§ **Exercise description**:
Your reply should be one number: how many lines of the records below contain the string "Open".

§ **Supplied data**:
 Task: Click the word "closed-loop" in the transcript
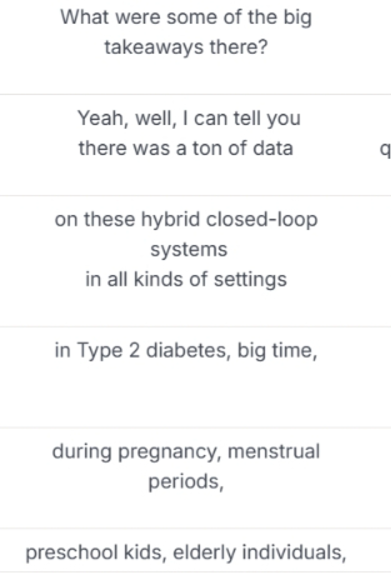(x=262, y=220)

---

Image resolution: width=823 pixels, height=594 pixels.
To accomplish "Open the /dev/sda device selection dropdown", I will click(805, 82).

--

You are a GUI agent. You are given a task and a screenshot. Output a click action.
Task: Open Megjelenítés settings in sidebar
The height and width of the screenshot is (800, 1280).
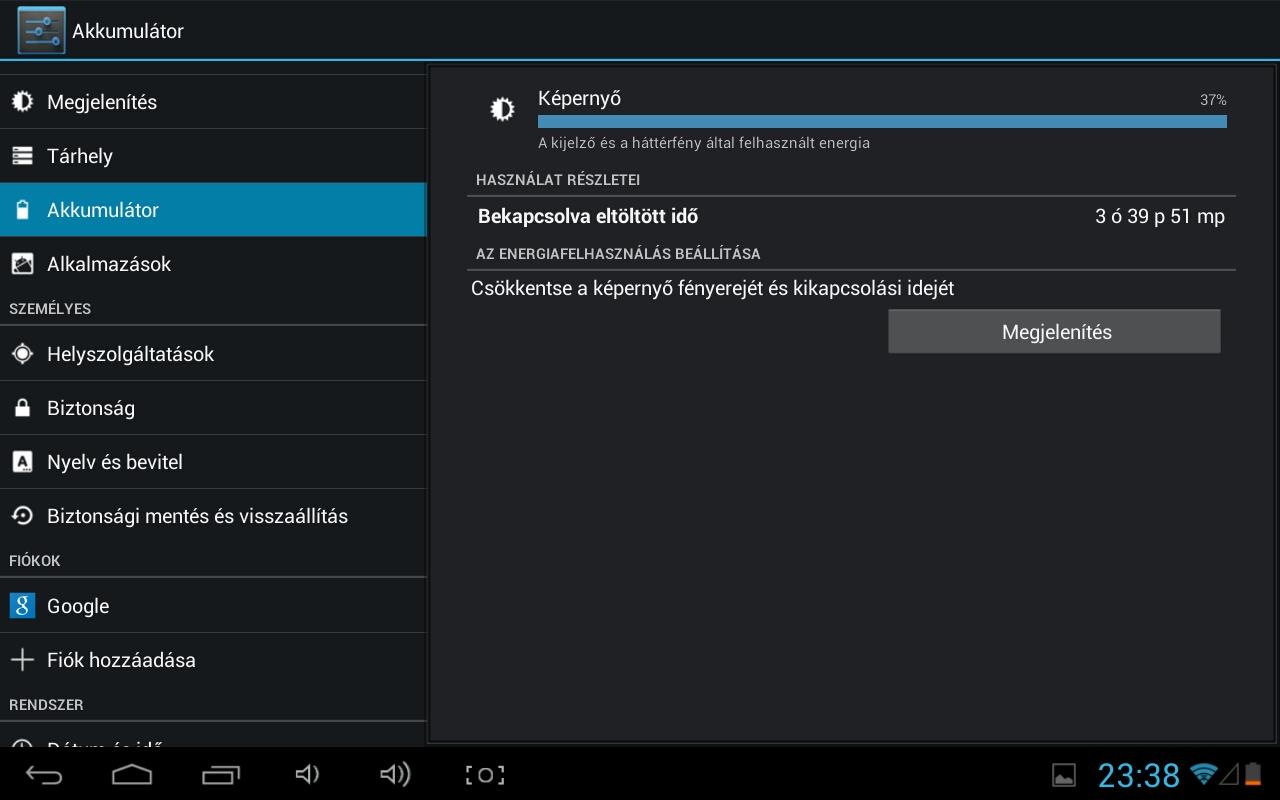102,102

§ **Problem solution**:
2